Bitcoin (BTC) is stabilizing around the $68,000 level following a sharp correction from the mid-$90,000s earlier this year to a local low near $60,000. The cryptocurrency is currently consolidating below its 50-day simple moving average (SMA), which sits around $83,000 and now acts as a key dynamic resistance level. Technical indicators, such as the Chaikin Money Flow remaining slightly negative at -0.03, suggest capital inflows are still weak and upside momentum remains capped until bulls can reclaim the 50-day SMA.
Beneath the surface, on-chain data from Arkham Intelligence for 2026 reveals a highly concentrated Bitcoin ownership structure, which could significantly shape the asset's next major price move. The data shows that a small number of entities control a substantial portion of the total BTC supply. Satoshi Nakamoto's original wallets still hold approximately 1.096 million BTC, representing over 5% of the total supply. Major exchanges are also massive holders, with Coinbase controlling close to 1 million BTC and Binance holding more than 600,000 BTC.
Institutional and governmental holdings are equally significant. BlackRock's spot Bitcoin ETF alone holds over 760,000 BTC. Corporate holder Strategy (formerly MicroStrategy) controls more than 400,000 BTC, and the U.S. government holds over 300,000 BTC from various seizures. This concentration matters because large, long-term holders reduce the effective circulating supply. Satoshi's coins have never moved, and corporate and ETF holdings are typically long-term allocations rather than short-term trading inventory, structurally tightening supply.
Analysts note that if exchange-held Bitcoin begins declining while ETFs continue accumulating, the available float could tighten rapidly. In such a scenario, even modest renewed institutional demand could trigger an outsized upside price move. Conversely, a failure for BTC to hold the $65,000 support level could expose the $60,000 level again.
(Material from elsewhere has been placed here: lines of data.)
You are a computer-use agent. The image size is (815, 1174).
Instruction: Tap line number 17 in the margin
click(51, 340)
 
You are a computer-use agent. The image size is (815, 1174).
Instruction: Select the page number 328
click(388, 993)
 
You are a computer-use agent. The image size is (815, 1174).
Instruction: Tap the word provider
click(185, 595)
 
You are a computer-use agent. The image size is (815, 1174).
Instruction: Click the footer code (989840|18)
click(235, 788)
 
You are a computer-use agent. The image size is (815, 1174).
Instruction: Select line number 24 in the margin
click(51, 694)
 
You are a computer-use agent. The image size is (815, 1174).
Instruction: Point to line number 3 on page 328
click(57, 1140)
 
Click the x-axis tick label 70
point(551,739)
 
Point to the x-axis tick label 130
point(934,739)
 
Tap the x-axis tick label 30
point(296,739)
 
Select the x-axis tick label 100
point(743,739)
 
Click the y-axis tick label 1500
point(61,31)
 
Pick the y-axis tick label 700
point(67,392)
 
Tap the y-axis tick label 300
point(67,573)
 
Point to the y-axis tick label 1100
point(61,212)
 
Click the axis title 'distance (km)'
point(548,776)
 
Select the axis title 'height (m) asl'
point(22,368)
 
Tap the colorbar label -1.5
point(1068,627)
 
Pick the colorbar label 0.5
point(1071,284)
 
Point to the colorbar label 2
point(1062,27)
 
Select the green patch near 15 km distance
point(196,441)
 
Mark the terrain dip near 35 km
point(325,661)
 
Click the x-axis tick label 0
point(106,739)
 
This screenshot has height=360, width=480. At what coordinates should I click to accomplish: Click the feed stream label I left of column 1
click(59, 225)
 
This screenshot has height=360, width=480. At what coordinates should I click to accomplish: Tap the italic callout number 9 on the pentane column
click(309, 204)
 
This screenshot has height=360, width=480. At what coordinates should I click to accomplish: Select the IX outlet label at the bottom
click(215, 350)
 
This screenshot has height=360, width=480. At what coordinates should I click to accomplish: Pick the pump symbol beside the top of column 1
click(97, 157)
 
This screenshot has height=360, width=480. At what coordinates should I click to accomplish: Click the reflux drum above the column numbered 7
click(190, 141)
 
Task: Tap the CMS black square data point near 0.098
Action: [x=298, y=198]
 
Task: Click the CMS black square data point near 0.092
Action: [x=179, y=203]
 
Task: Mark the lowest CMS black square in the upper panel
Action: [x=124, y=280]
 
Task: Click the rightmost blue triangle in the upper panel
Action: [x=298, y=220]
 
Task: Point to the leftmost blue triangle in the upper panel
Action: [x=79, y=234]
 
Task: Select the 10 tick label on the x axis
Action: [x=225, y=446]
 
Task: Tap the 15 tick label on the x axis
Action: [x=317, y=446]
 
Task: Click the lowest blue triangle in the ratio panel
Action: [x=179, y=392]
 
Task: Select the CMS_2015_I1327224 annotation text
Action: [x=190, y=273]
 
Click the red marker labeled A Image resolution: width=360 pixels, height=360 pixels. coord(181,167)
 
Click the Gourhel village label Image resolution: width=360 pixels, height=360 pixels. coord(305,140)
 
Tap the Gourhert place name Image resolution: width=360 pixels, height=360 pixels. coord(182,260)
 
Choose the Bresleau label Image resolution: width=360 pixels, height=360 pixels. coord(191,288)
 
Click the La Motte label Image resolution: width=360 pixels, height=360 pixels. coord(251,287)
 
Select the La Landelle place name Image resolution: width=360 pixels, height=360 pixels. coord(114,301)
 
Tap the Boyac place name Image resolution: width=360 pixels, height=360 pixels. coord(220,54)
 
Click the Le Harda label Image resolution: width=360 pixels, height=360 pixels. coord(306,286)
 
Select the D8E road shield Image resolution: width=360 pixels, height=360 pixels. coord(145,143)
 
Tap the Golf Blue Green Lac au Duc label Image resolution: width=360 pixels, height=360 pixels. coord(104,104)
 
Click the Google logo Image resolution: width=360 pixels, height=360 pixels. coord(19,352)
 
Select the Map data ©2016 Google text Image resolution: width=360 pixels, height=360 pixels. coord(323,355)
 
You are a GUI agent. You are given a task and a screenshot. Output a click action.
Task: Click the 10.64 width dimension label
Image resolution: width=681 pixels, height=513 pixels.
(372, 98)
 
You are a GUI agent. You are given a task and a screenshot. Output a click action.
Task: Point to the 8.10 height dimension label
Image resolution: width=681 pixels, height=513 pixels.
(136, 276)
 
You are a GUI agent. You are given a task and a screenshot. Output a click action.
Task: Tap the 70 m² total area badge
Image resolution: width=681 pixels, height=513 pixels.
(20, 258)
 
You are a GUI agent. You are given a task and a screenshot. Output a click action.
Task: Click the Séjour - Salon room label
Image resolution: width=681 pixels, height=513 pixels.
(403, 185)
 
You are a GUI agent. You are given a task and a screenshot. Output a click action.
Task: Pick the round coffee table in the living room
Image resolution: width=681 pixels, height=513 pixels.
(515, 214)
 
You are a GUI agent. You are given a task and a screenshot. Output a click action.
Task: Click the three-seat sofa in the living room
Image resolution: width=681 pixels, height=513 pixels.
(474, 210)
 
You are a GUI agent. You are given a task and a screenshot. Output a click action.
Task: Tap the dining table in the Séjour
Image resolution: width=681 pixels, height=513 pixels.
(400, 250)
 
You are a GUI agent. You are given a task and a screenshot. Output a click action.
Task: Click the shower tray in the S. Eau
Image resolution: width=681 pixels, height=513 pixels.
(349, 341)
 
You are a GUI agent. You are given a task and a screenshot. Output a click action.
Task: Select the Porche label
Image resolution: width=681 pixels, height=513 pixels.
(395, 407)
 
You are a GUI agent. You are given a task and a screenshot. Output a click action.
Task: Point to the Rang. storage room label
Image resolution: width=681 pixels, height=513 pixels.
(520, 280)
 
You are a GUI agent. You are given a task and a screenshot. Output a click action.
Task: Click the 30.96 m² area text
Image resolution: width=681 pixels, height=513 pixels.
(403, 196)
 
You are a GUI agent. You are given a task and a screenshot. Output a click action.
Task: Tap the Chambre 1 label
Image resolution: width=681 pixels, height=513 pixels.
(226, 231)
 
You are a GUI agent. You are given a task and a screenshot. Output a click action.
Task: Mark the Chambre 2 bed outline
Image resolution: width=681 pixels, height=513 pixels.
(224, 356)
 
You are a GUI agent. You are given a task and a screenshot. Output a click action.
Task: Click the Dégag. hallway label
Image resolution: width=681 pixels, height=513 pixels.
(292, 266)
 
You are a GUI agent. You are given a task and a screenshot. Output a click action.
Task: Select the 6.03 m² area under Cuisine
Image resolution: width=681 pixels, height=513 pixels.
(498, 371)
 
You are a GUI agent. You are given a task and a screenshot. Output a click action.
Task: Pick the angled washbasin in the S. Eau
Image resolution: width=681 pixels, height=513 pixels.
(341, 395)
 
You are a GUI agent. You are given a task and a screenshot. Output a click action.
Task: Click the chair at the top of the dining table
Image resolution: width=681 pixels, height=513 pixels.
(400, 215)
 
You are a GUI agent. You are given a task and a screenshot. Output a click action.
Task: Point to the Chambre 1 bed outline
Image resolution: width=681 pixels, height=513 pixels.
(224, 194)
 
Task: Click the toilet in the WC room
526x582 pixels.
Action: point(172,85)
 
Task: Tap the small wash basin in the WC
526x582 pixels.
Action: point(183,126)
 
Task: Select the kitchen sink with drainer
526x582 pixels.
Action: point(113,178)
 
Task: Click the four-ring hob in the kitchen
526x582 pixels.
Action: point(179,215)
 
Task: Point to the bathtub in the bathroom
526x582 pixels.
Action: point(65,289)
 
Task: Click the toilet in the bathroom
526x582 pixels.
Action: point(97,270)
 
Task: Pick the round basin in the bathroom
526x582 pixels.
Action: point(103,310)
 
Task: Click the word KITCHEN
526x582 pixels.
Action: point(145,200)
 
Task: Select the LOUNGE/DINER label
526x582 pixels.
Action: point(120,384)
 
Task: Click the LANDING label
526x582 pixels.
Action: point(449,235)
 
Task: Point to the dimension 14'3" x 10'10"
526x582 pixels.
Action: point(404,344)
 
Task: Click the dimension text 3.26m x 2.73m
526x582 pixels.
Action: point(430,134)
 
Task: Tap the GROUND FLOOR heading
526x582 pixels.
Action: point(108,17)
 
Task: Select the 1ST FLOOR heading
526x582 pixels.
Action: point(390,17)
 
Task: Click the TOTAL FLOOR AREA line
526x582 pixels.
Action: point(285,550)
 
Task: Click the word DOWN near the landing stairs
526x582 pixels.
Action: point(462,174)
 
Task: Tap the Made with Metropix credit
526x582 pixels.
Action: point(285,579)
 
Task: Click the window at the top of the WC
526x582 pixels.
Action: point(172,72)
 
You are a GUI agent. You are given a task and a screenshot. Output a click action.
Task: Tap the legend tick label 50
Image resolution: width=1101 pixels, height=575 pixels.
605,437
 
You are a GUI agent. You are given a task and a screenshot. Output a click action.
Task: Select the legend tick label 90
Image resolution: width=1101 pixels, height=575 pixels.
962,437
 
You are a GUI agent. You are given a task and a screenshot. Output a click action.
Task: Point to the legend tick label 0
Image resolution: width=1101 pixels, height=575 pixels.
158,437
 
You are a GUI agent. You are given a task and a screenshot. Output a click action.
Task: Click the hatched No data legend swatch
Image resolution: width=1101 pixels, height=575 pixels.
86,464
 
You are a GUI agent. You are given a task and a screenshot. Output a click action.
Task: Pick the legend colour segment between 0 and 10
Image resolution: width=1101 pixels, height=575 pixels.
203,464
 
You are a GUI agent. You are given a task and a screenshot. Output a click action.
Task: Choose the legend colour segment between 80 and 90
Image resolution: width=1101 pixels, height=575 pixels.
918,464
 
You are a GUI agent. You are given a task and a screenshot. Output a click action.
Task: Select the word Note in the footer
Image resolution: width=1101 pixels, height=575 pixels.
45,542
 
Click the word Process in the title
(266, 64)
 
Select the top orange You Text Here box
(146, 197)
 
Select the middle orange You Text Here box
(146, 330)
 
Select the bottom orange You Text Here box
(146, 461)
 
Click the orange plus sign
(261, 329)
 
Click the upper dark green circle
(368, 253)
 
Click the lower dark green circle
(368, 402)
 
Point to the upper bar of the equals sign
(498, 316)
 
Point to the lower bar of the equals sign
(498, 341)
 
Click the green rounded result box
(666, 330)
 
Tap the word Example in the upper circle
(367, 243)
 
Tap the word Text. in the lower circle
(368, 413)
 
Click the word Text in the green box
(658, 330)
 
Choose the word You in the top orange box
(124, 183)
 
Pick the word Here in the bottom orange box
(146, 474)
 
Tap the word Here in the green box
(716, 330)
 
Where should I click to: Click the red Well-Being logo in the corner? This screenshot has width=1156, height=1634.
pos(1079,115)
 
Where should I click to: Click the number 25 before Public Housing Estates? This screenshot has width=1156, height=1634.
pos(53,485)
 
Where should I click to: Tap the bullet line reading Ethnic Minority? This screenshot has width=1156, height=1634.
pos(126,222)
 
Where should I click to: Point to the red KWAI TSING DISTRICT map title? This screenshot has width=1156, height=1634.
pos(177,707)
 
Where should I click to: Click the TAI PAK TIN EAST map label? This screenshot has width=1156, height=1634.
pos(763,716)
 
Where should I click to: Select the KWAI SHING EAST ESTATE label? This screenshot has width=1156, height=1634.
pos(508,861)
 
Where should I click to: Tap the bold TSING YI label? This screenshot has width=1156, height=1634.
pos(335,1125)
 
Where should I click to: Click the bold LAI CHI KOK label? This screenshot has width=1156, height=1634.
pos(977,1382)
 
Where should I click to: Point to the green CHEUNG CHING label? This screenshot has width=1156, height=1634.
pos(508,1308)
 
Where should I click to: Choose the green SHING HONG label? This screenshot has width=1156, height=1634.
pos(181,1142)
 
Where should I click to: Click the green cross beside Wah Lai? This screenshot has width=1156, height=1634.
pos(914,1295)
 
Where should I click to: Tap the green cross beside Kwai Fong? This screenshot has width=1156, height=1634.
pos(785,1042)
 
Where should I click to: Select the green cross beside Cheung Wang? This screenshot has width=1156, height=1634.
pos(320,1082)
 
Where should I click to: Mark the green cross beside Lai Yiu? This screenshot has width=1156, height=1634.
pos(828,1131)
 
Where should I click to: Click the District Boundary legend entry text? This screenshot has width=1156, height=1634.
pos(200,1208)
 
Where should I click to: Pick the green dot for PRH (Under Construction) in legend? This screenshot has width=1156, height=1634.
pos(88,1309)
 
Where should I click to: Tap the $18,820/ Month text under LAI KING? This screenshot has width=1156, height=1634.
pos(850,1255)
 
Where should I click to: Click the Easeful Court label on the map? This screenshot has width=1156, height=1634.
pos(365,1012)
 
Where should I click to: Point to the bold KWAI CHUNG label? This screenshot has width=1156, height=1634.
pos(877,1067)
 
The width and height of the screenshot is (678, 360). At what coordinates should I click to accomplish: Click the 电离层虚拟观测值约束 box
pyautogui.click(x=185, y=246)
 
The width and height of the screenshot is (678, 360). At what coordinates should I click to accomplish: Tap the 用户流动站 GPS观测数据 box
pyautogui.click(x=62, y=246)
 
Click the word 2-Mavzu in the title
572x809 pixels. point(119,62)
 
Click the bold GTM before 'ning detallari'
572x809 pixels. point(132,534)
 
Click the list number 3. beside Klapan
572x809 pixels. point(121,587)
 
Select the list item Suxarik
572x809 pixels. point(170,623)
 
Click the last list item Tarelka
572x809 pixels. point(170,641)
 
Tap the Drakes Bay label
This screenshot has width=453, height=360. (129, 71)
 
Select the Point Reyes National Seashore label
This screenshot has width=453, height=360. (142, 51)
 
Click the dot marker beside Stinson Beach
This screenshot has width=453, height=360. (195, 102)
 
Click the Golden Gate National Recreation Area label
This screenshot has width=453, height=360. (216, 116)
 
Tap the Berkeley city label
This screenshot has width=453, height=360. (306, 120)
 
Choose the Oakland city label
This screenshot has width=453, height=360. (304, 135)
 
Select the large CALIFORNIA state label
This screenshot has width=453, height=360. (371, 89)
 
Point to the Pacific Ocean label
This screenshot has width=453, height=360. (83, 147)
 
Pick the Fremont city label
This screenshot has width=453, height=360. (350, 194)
From a broader technical perspective, Bitcoin is also testing key long-term support on the weekly chart. The price is sliding toward the 200-week SMA, currently near $58,224, a level historically watched as a long-term trend gauge. While the stacked order of long-term moving averages remains upward—reflecting a broader uptrend—the narrowing distance between price and the 200-week SMA indicates increased downside momentum.
On shorter timeframes, some analysts point to a potential wave 3 setup. Bitcoin recently reacted at a key Fibonacci retracement zone around $67,260, completing what is counted as an ABC correction inside a wave-(2). If this structure holds and price remains above the prior swing low, the path for a bullish wave-(3) move, with Fibonacci extension targets above prior highs, remains in play. The immediate technical roadmap hinges on whether Bitcoin can hold above this corrective base.